All of the data below should come back exactly as written, minus its images.
——
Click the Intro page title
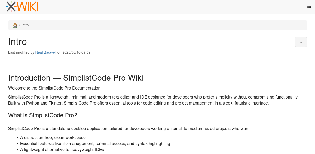 (17, 42)
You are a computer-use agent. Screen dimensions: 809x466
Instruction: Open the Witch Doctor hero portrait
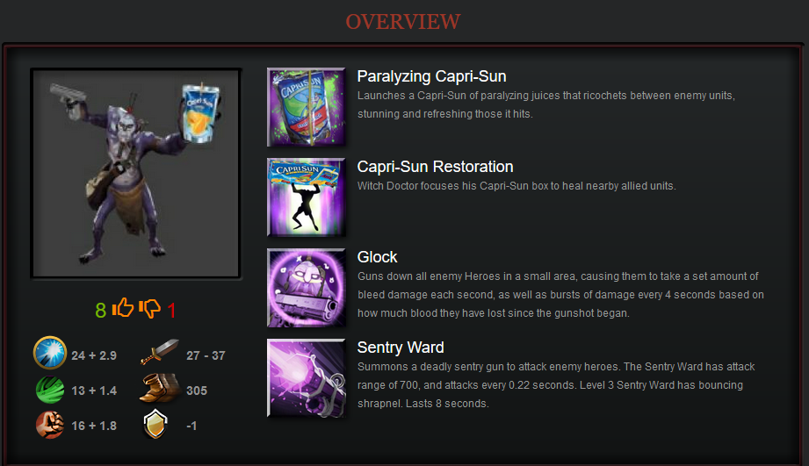pos(136,174)
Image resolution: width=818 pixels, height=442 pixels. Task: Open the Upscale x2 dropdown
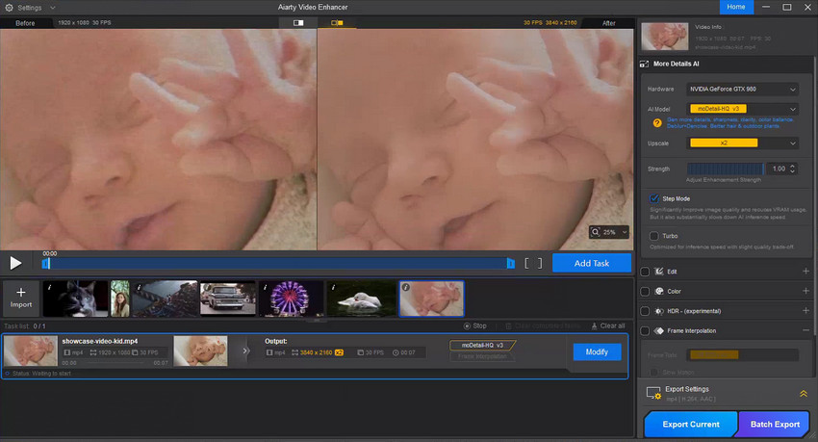click(x=743, y=143)
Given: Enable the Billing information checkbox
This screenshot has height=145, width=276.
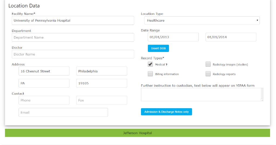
——
• [Answer to this problem]:
Click the Intro page title
 (17, 42)
You are a computer-use agent. Screen dimensions: 809x466
Instruction: Open the Witch Doctor hero portrait
pos(136,174)
Image resolution: width=818 pixels, height=442 pixels. Task: Open the Upscale x2 dropdown
click(x=743, y=143)
Given: Enable the Billing information checkbox
This screenshot has height=145, width=276.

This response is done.